Should We Blacklist Black Friday?
Have you ever bought something that was on sale because you thought it was a really good deal, only to find you never ended up using the item? This kind of wasteful spending is encouraged during Black Friday, which takes place on the last Friday in November. Retailers offer huge discounts and sales to encourage shoppers to splash the cash without thinking too much about what they’re buying. With the looming cost of living crisis, and the ever-present climate crisis, it makes us question whether taking part in this ‘tradition’ is actually useful, and what effects it has on our consumer habits and the planet.
Although many of us think this day is for the customer to be rewarded with a bargain, this ‘holiday’ is actually an important time of the year for retailers to take in profit just before the Christmas period. Many sale items are bought in bulk for cheap to be sold in Black Friday sales, rather than being genuine discounts on existing stock. Lots of websites and shops have a ‘time limit’ on their deals, as a tactic to pressure people into thinking it’s ‘now or never’ to buy the item, or they’ll be missing out.
In fact, a survey by Which? in 2019 found that 85% of products in Black Friday sales were cheaper at other times of the year. Only 1% of home and tech items were at their lowest price on Black Friday itself, meaning that you’re probably better off waiting to get a genuine deal on the item you want. There are sales all year round, and Black Friday won’t be your last chance!
Many of us are becoming aware of the ‘fast fashion’ culture from companies such as Shein or PrettyLittleThing, who convince shoppers to buy more than they need, and often these items end up in landfill due to their poor quality. Instead of buying into the fad of ‘the cheaper the better’, many people are turning to second-hand shopping platforms such as Vinted, Ebay or Depop, and these are great alternatives for buying Christmas gifts. You can also try discount brands, handmade gifts, or take part in a Secret Santa, where you only need to purchase one gift for your group.
If you are planning to get your Christmas shopping done on Black Friday, here are some tips to help you make the most of the sales, and stay away from wasteful over-spending:
- Make a strict budget. Decide in advance what you want to buy. If you find something not on your list, see if there’s anything you can replace so you stick to your goals.
- Make sure you’re actually getting a bargain.
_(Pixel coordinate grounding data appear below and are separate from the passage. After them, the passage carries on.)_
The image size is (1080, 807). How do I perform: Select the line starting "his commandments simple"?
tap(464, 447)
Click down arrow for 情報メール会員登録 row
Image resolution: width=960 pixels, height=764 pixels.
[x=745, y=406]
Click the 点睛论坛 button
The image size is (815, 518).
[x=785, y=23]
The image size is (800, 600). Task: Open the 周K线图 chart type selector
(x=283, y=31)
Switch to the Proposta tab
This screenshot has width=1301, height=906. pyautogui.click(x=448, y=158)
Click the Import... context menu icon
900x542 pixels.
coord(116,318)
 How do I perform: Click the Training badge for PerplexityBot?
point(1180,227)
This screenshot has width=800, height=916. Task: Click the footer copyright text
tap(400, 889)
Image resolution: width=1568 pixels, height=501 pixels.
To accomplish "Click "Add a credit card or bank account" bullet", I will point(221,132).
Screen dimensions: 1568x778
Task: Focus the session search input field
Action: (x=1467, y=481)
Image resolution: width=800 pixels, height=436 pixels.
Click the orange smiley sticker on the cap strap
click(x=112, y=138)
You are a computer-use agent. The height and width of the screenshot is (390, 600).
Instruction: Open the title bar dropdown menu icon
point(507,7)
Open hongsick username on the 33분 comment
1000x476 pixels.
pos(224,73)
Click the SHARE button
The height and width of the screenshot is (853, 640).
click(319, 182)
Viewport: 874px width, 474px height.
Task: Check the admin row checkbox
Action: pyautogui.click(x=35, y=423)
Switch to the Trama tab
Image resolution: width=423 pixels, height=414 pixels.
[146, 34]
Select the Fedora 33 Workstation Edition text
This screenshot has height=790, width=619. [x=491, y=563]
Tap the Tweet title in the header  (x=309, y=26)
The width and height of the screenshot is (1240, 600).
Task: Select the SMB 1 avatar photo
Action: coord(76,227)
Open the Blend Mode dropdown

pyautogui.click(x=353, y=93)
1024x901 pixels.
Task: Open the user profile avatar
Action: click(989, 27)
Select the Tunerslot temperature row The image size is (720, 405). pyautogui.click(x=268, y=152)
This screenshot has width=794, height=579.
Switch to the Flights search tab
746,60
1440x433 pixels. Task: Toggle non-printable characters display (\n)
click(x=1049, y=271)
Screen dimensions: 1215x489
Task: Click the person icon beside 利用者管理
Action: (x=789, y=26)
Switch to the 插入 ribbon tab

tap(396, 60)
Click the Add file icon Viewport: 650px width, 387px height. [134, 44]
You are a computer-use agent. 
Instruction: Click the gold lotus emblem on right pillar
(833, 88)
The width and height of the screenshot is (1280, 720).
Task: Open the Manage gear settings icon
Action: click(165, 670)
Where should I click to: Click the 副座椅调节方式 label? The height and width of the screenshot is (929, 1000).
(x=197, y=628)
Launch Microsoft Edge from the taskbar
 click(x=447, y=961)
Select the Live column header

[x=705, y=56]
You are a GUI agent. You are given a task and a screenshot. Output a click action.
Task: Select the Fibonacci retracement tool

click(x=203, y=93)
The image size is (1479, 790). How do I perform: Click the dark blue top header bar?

Research the current price of the things you want, and check the discount against the RRP. Use different websites, not just the one you’re buying from!
- Check the price history. You can use websites to monitor the price of items, such as uk.camelcamelcamel.com for Amazon, pricehistory.co.uk for Argos, and pricespy.co.uk for others, to make sure you’re actually getting a deal and not falling for a selling tactic.
- Think about the long term value of your purchases. For expensive tech items, think about the warranty or repairs it might need in the future as these will increase the cost over time.